Whether you’ve been a member for some time or recently became a new member of one, it never hurts to find out more about what being on a board entails and how you can pursue the best practices in order to always be sure that your building is running smoothly.


What do you do at the annual board meeting and when does that happen? Most boards have annual meetings where the purpose is to discuss the finances and goings-on of the past year as well as vote on the new board. When this meeting will be held and whether it’s on a specific date is usually specified in the bylaws. However, it is recommended that the best time to hold a meeting is in May or June to benefit the shareholders.

It’s also important to double-check whether the date of the meeting works for the building. Annual meetings are often delayed when the financial status of the building and the details of that are not available yet or ready. In that case, meetings can be delayed. In this case, the shareholders should be informed of the delay and the reasons for it. Then the meeting can be scheduled for when the finances are ready or any other issues are resolved.

The annual meeting is also a chance to review the meetings of the past year or resolve any other building problems. Now is the time when the board members and shareholders communicate. It’s also a good time to review the bylaws of the building and consider any potential amendments or improvements.

What about the board of directors? The emphasis should always be on members that want to do their part to help benefit the building and the community that lives there. Prospective applicants need to be screened based on their merits and cannot be discriminated. However, if the board does not like the application, then an interview should not be pursued.

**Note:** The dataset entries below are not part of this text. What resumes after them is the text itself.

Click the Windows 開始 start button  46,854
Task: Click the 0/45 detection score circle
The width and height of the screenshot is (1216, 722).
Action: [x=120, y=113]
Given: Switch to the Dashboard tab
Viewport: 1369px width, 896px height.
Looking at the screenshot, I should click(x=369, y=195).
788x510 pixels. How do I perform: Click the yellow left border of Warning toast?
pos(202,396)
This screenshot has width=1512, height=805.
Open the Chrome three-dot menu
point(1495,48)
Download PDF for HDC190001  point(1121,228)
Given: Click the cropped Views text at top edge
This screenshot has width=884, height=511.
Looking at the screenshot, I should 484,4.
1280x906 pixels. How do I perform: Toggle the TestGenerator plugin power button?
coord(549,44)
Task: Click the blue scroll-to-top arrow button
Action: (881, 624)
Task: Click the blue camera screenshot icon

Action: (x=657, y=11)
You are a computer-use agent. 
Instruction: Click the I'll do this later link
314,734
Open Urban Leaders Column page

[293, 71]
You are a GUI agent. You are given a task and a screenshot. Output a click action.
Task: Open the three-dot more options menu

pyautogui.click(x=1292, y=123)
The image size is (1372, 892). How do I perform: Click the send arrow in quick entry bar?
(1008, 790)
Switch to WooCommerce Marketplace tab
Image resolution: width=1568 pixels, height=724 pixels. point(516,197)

Discussions about board packages should be done via conference calls as they are more productive than group emails. Emails should always be professional in conduct if you are going to pursue them. Monthly meetings should be scheduled when management reports are ready to be more productive as well. Consider placing a summary of one page on the front of the report so that the main things covered in the report are readily available.

Housing minutes should be accessible to all, but avoid publishing them online. Instead, have them available in the office of the managing agent. When working with professionals, remember that relying on people such as the accountant, management agent, and attorney is key to board operations proceeding smoothly. Boards should take advantage of their resources and delegate responsibilities accordingly.

Good board practices are essential to having a fully operational building that’s pleasant to reside in. Whether covering minutes, applications, rejections, and more, a proactive board adheres to the bylaws while constantly attempting to maintain the building and make it a better place for everyone to live.